Although these associations
between specific mutations in BK channel subunits and various neurological
disorders have been demonstrated by numerous studies, it is also important to
point out certain caveats with these studies, such as genetic linkage between
BK channels and different diseases do not necessary show causation as these
studies were performed based on correlation between changes in the
protein/genetic marker and overall phenotype. Furthermore, studies performed
using a mouse model also can fail to indicate what may happen in higher-order
species, and this is especially true for BK channels, where certain β subunits
are only primate specific [110].
Possible role of potassium channel, big K in etiology of schizophrenia.
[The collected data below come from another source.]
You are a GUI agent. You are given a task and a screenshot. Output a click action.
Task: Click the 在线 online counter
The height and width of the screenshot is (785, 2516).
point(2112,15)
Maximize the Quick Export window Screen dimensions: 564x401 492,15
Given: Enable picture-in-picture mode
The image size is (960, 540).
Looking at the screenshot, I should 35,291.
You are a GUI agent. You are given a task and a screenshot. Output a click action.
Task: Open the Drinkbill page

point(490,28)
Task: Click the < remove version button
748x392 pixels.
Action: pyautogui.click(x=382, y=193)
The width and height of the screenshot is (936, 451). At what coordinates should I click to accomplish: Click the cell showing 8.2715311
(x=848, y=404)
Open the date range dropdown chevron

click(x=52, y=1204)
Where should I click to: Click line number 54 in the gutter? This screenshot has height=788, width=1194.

Schizophrenia (SZ), a common severe mental disorder, affecting about 1% of the world population. However, the etiology of SZ is still largely unknown. It is believed that molecules that are in an association with the etiology and pathology of SZ are neurotransmitters including dopamine, 5-HT and gamma-aminobutyric acid (GABA). But several lines of evidences indicate that potassium large conductance calcium-activated channel, known as BK channel, is likely to be included. BK channel belongs to a group of ion channels that plays an important role in regulating neuronal excitability and transmitter releasing. Its involvement in SZ emerges as a great interest. For example, commonly used neuroleptics, in clinical therapeutic concentrations, alter calcium-activated potassium conductance in central neurons. Diazoxide, a potassium channel opener/activator, showed a significant superiority over haloperidol alone in the treatment of positive and general psychopathology symptoms in SZ. Additionally, estrogen, which regulates the activity of BK channel, modulates dopaminergic D2 receptor and has an antipsychotic-like effect. Therefore, we hypothesize that BK channel may play a role in SZ and those agents, which can target either BK channel functions or its expression may contribute to the therapeutic actions of SZ treatment.
Conclusion
It appears
that Ponstan and related substances have some interesting effects that are only now
emerging in the research.
People with
autism, and indeed schizophrenia, may potentially benefit from Ponstan and for a variety of different reasons.
I think it
will take many decades for any conclusive research to be published on this
subject, because this is an off-patent generic drug.
As with most
NSAIDS, it is simple to trial Ponstan.